1) Differentiate the following:

a) y=(x^3+5x)^6 (x^2+1)^7

(6(x^3+5x^)^5 * 3x^2+5) + (7(x^2+1)^6 *2x) * (x^3+5x)^6

b) y=(x+1)^2 / x^2

(2(x+1)*1) * (x^2) - 2x *(x+1)^2 all over (x^2)^2

Are these correct?

(6(x^3+5x^)^5 * 3x^2+5) + (7(x^2+1)^6 *2x) * (x^3+5x)^6

add ( paren
(6(x^3+5x^)^5 * (3x^2+5) + (7(x^2+1)^6 *2x) * (x^3+5x)^6

2x(x+1) all over x^4

2(x+1)/x^3

the first one can be simplified further as well, like take out (x^3+5x)^5 for starters

To differentiate the given functions, we need to apply the power rule and the quotient rule for differentiation.
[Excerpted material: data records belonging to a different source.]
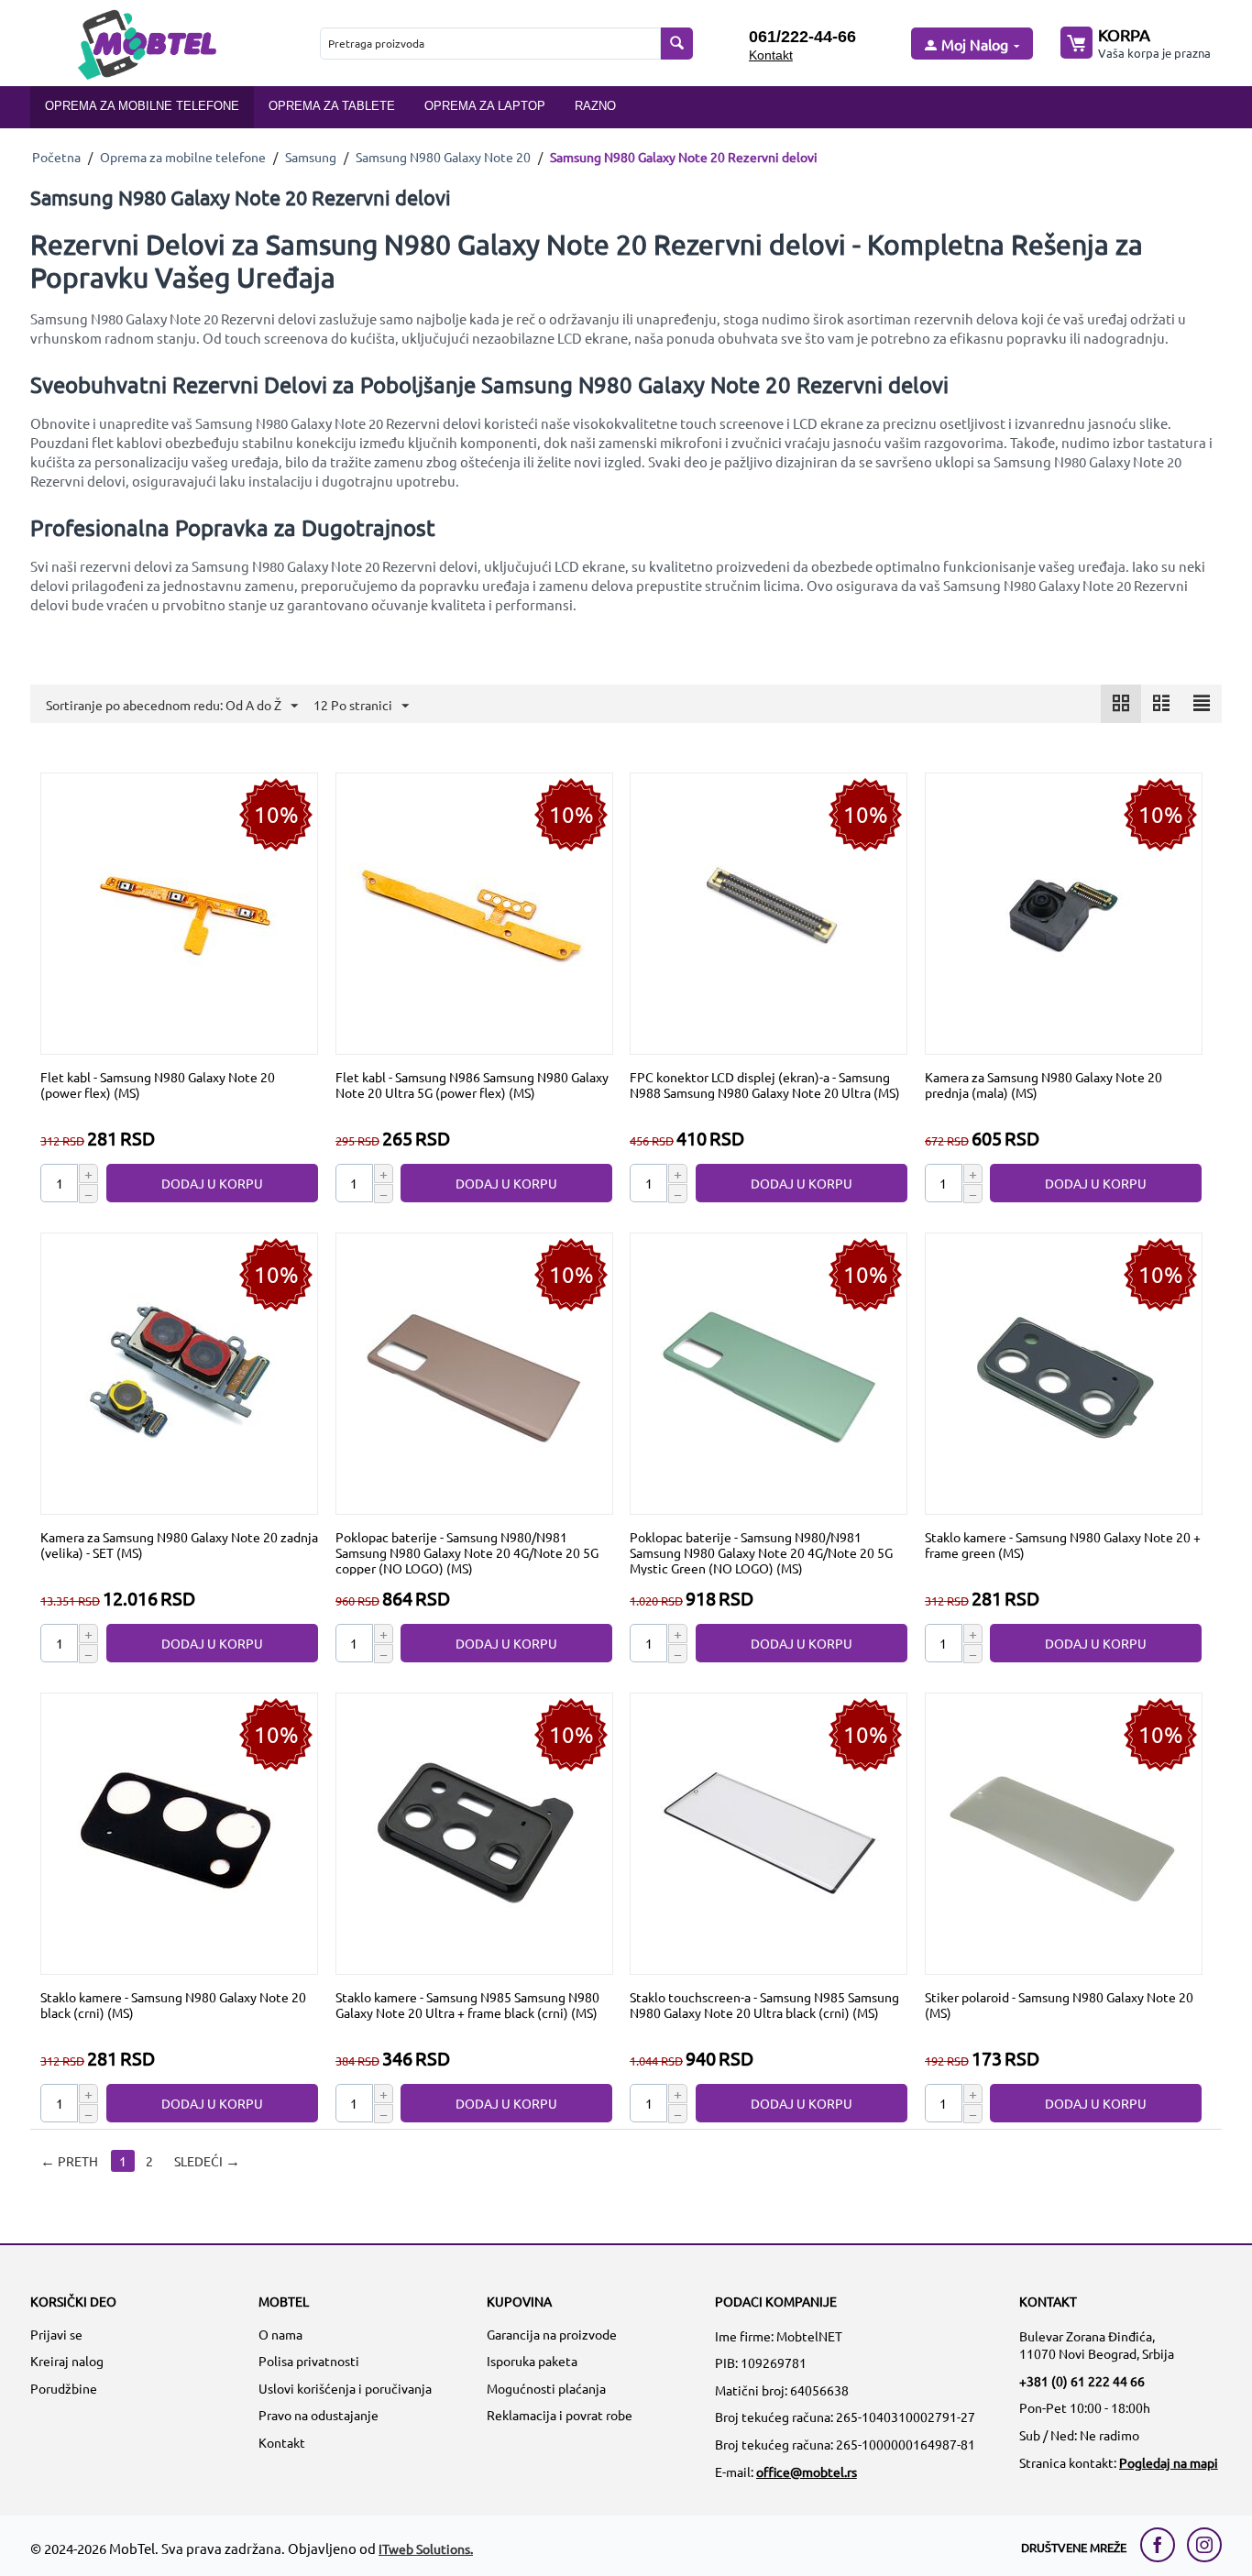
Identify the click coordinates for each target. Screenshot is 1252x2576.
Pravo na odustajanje (318, 2414)
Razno (595, 106)
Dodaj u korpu (212, 1183)
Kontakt (771, 55)
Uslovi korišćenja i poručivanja (345, 2388)
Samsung (310, 156)
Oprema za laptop (484, 106)
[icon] (1121, 704)
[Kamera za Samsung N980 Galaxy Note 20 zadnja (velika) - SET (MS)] (179, 1372)
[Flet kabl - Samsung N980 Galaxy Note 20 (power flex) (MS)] (179, 912)
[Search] (677, 43)
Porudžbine (63, 2388)
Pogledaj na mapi (1168, 2462)
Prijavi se (56, 2334)
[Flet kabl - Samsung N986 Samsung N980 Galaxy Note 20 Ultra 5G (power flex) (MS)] (474, 912)
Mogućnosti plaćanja (546, 2388)
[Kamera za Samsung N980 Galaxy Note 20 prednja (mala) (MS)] (1063, 912)
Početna (56, 156)
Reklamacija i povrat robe (559, 2414)
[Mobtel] (146, 42)
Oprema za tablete (332, 106)
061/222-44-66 (802, 36)
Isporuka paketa (532, 2360)
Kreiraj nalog (67, 2360)
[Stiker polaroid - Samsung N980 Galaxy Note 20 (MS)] (1063, 1832)
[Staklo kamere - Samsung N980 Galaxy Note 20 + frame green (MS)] (1063, 1372)
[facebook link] (1162, 2544)
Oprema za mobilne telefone (142, 106)
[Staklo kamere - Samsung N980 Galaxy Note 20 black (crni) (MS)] (179, 1832)
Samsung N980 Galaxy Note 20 (443, 156)
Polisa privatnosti (308, 2360)
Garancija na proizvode (552, 2334)
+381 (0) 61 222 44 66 (1082, 2381)
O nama (280, 2334)
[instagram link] (1204, 2544)
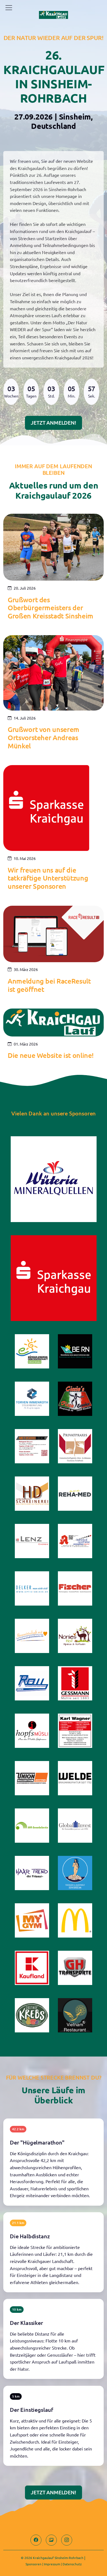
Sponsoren (33, 2564)
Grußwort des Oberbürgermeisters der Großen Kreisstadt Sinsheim (50, 608)
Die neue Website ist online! (51, 1055)
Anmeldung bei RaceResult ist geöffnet (49, 985)
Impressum (52, 2564)
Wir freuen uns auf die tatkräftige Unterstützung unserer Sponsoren (48, 878)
Let's break down each part step by step:

a) Given: y = (x^3+5x)^6 * (x^2+1)^7

To differentiate this function, we need to use the chain rule. The chain rule states that if we have a composition of two functions, f(g(x)), the derivative is given by the derivative of the outer function multiplied by the derivative of the inner function.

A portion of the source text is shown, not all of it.